München – In der CSU wächst die Nervosität: Der Skandal ums Bamf könnte die Asyldebatte noch einmal mächtig befeuern – kein schönes Szenario im aufziehenden Wahlkampf. Die Staatsregierung will deshalb in dieser Woche noch einmal Tatendrang signalisieren, auch wenn das Gros der Entscheidungen natürlich auf Bundesebene fällt. Doch mit einem „Bayerischen Asylplan“ will Ministerpräsident Markus Söder am Dienstag die Richtung vorgeben.

Bayern: Hier sollen Ankerzentren entstehen

Kern der Pläne sind die Ankerzentren, wie sie Bundesinnenminister Horst Seehofer plant.

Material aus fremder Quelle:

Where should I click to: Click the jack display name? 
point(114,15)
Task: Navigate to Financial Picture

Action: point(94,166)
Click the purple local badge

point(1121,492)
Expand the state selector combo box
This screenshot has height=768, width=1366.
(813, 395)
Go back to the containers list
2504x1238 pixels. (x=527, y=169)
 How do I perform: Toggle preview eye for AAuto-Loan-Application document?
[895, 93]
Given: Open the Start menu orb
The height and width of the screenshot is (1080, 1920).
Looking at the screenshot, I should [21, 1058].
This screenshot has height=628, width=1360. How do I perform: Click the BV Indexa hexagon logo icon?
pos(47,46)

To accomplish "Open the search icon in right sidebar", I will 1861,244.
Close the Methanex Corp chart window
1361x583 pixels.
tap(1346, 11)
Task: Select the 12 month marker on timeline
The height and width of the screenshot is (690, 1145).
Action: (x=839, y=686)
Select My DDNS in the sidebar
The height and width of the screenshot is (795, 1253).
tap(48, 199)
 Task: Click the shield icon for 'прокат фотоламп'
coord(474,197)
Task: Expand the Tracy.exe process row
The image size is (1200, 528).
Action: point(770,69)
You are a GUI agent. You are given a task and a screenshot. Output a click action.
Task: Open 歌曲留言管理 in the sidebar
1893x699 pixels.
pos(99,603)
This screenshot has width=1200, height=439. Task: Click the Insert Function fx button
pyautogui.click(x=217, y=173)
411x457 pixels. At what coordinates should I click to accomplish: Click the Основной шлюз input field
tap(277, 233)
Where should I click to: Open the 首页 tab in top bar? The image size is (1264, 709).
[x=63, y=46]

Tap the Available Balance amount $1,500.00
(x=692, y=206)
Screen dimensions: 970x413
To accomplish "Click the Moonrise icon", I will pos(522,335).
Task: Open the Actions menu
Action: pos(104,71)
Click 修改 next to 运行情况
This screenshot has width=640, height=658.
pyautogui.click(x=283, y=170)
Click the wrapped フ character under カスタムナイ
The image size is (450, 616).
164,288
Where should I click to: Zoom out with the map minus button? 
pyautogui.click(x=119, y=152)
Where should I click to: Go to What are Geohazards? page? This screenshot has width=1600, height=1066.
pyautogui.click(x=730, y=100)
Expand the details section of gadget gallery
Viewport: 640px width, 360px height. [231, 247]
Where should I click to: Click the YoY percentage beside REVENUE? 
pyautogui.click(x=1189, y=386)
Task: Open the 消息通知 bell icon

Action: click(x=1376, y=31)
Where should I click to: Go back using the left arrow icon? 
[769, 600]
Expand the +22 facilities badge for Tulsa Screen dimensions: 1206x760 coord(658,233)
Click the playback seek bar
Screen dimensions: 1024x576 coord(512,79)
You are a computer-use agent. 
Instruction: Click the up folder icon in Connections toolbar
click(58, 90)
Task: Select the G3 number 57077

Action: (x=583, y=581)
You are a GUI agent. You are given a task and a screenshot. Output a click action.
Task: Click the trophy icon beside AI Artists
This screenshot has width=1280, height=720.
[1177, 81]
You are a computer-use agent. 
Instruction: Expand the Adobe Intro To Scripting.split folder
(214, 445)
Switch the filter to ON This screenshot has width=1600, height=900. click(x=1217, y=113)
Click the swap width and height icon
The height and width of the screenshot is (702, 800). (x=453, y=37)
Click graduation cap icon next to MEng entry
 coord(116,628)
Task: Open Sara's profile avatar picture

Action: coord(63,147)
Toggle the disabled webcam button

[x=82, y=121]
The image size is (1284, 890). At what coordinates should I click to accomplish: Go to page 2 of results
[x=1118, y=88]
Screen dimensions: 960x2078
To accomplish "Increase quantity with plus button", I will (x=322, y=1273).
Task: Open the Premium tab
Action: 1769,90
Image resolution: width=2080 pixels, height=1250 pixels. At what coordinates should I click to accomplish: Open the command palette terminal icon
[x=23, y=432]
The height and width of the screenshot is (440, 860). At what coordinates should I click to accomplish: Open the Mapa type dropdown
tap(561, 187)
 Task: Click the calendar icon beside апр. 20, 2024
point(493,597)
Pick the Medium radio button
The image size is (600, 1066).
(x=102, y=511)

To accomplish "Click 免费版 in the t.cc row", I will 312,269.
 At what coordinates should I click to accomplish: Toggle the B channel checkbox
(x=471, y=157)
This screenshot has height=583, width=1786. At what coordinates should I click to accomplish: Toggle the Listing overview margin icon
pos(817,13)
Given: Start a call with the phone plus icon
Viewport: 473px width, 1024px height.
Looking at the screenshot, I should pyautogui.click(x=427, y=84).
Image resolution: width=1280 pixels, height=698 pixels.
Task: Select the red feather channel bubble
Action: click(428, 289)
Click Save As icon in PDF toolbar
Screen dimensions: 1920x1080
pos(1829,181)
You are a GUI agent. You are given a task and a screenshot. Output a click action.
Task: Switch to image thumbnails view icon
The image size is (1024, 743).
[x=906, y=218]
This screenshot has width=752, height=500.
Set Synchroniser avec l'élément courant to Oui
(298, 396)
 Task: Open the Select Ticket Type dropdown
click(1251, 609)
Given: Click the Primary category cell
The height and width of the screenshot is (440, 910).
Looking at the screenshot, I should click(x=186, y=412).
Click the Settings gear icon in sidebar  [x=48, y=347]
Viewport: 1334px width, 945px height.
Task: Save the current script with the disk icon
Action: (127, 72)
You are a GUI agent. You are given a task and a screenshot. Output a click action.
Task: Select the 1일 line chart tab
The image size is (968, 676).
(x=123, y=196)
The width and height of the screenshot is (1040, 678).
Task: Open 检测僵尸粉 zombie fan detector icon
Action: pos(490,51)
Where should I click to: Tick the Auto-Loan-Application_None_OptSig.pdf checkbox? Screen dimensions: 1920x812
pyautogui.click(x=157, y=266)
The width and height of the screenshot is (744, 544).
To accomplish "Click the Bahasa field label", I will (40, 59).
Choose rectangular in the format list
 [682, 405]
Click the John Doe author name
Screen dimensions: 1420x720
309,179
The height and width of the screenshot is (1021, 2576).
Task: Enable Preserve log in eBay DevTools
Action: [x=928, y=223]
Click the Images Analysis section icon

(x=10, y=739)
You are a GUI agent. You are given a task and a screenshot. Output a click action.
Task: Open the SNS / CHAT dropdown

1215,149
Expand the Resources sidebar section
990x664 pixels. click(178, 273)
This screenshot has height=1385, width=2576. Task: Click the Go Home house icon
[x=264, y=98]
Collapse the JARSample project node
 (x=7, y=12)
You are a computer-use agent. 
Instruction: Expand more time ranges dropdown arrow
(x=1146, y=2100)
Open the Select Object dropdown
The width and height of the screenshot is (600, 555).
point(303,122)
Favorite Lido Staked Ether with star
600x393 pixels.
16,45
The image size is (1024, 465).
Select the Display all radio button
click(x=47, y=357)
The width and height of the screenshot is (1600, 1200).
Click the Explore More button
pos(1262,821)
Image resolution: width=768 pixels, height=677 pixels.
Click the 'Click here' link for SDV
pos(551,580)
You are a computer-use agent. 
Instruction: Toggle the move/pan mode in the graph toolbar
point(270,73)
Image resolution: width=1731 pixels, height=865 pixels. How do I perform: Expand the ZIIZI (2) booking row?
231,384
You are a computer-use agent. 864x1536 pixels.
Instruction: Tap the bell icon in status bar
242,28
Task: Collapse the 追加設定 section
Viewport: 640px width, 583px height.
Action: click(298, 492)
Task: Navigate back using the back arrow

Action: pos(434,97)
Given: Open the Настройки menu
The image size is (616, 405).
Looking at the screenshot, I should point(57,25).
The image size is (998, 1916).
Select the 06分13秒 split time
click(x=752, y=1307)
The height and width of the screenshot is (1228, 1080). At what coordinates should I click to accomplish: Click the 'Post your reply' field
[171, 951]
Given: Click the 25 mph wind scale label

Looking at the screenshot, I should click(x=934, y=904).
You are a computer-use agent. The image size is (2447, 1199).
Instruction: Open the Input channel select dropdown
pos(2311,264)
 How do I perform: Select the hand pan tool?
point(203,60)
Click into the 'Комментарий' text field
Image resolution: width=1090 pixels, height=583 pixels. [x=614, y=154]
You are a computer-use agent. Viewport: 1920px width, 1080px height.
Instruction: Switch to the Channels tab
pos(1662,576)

Während andere Bundesländer blockieren, will Bayern vorangehen: In jedem Regierungsbezirk soll eine solches Zentrum entstehen. „Es gibt keine neuen Einrichtungen, stattdessen organisieren wir die bereits bestehenden Stellen so um, dass hier alles gebündelt wird“, sagt Söder. „Es sollen in keinem Zentrum zusätzliche Plätze ausgewiesen werden. Es bleibt bei den bestehenden Kapazitäten.“ Von bis zu 1500 Plätzen ist die Rede. Standorte sind Manching (Oberbayern), Bamberg (Oberfranken), Schweinfurt (Unterfranken), Zirndorf (Mittelfranken), Regensburg (Oberpfalz), Deggendorf (Niederbayern) und Donauwörth (Schwaben).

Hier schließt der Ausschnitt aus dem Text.